The album's release was preceded by the six minute title track's release as a single in January 1991, where it rocketed straight to #1, much like the album did the following month in the UK. The US issue peaked at #30, which was disappointing compared to the #24 that The Miracle reached, though it was awarded "Gold Record" status, certainly an auspicious start to Queen's relationship with Hollywood Records. Instead of the customary promotional tour, which was out of the question due to Freddie's failing health, Brian went around the United States, dropping by radio studios to answer calls from fans, play the new songs, and plug in his guitar and play along to some old songs. Inevitably, American fans asked him about performing live (remember, the band hadn't been there since 1982), which put Brian on the spot; he had no other choice but to say that it was a possibility at some point in the future. Further singles -- I'm Going Slightly Mad, Headlong, and The Show Must Go On -- all reached the Top Thirty, but didn't perform as well as the title track. It wouldn't be until December 1991 that the band would return to the top of the singles charts.
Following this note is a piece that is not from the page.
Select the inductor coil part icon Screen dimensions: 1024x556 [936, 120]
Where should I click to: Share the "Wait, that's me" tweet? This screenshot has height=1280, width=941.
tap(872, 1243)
Throughout 1991, the band recorded songs with the intent of releasing them as B-sides (only one of these songs, Lost Opportunity, would end up on the CD single release of I'm Going Slightly Mad); the band were so pleased with the material that they started working on a new album, though progress was slow and finally halted in the summer of 1991, when Freddie became too sick to continue. He spent the rest of his days in his palatial London mansion at 1 Garden Lodge, living with Jim Hutton and his coterie of friends (though it was hardly peaceful: the tabloid press made it a point to camp out just outside his estate, printing any despicable story about Freddie's health they felt made sense), until an announcement was made on 23 November 1991:
"Following the enormous conjecture in the press over the last two weeks, I wish to confirm that I have been tested HIV positive and have AIDS. I felt it correct to keep this information private to date in order to protect the privacy of those around me. However, the time has come for my friends and fans to know the truth, and I hope that everyone will join with me, my doctors, and all those worldwide in the fight against this terrible disease."
Barely did the ink have any time to dry when another announcement was made the following day, at approximately 6:48 PM GMT: Freddie Mercury had died.
In a rush to get his affairs in order, Parlophone Records issued a double-sided single as a tribute to Freddie: Bohemian Rhapsody and These Are The Days Of Our Lives, which became the band's second #1 single of the year. A week after Freddie's death, a distraught Brian and Roger appeared on Good Morning Britain to talk about their friend's brave struggle with the disease, while promising something as a tribute to him in the not-too-distant future. For the time, Innuendo filled that role just nicely.